What is Coefficient of Viscosity?

Coefficient of viscosity is defined for two parallel layers of liquid as the tangential force required to maintain a unit velocity gradients between these layers and also we can say that it is the ratio of shear stress to the velocity gradient of the fluid.

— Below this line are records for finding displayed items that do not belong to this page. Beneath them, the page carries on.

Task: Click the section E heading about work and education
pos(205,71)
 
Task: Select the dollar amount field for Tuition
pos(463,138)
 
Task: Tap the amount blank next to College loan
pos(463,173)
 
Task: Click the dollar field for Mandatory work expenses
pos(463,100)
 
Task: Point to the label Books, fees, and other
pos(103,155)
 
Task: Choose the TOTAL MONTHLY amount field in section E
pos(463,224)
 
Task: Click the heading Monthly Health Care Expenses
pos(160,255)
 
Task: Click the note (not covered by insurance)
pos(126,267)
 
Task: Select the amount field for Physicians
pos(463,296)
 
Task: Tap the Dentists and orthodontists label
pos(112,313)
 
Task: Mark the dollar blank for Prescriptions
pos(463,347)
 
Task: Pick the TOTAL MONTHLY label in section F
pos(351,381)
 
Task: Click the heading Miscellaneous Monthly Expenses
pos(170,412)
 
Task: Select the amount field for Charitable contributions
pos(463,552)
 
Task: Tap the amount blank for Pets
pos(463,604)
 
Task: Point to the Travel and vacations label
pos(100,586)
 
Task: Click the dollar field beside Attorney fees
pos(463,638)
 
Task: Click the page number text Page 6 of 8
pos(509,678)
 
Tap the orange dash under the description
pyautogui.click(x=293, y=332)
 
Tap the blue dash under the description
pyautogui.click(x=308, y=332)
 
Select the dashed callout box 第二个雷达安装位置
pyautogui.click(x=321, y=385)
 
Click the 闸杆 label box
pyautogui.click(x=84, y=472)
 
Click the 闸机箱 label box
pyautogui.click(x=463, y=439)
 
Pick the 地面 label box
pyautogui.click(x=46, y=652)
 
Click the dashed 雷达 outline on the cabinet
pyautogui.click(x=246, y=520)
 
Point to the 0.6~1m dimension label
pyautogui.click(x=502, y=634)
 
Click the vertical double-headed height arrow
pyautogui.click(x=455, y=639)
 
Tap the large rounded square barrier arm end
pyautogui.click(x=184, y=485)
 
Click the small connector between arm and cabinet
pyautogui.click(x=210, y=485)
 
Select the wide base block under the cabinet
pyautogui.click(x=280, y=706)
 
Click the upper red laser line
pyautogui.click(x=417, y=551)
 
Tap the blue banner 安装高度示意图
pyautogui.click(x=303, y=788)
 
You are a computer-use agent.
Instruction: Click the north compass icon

Mathematical representation is:

$$Co-efficient\,\,of\,\,Vis\cos ity(\eta )=\frac{Fr}{Av}$$,

Where,

$$\eta$$ = Co – efficient of Viscosity,

$$F$$ = Tangential Force,

$$A$$ = Area,

$$v$$ = Velocity,

$$r$$ = Distance between the layers.

Unit of Coefficient of Viscosity?

Following is the unit of coefficient of viscosity in different systems:

SI Unit: $$Ns/{{m}^{2}}$$.

Dimensional formula of Coefficient of Viscosity:

$$Co-efficient\,\,of\,\,Vis\cos ity(\eta )=\frac{Fr}{Av}$$.

Now, the dimensional formula of force (F): $${{M}^{1}}{{L}^{1}}{{T}^{-2}}$$.

Dimensional formula of velocity (v): $${{M}^{0}}{{L}^{1}}{{T}^{-1}}$$.

Dimensional formula of distance(r): $${{M}^{0}}{{L}^{1}}{{T}^{0}}$$.

Dimensional formula of area (A): $${{M}^{0}}{{L}^{2}}{{T}^{0}}$$.

Now,

$$Co-efficient\,\,of\,\,Vis\cos ity(\eta )=\frac{Fr}{Av}=\frac{\left( {{M}^{1}}{{L}^{1}}{{T}^{-2}} \right)\left( {{M}^{0}}{{L}^{1}}{{T}^{0}} \right)}{\left( {{M}^{0}}{{L}^{2}}{{T}^{0}} \right)\left( {{M}^{0}}{{L}^{1}}{{T}^{-1}} \right)}=\left[ {{M}^{1}}{{L}^{-1}}{{T}^{-1}} \right]$$.

Therefore, the dimensional formula of Co – efficient of Viscosity is $$\left[ {{M}^{1}}{{L}^{-1}}{{T}^{-1}} \right]$$.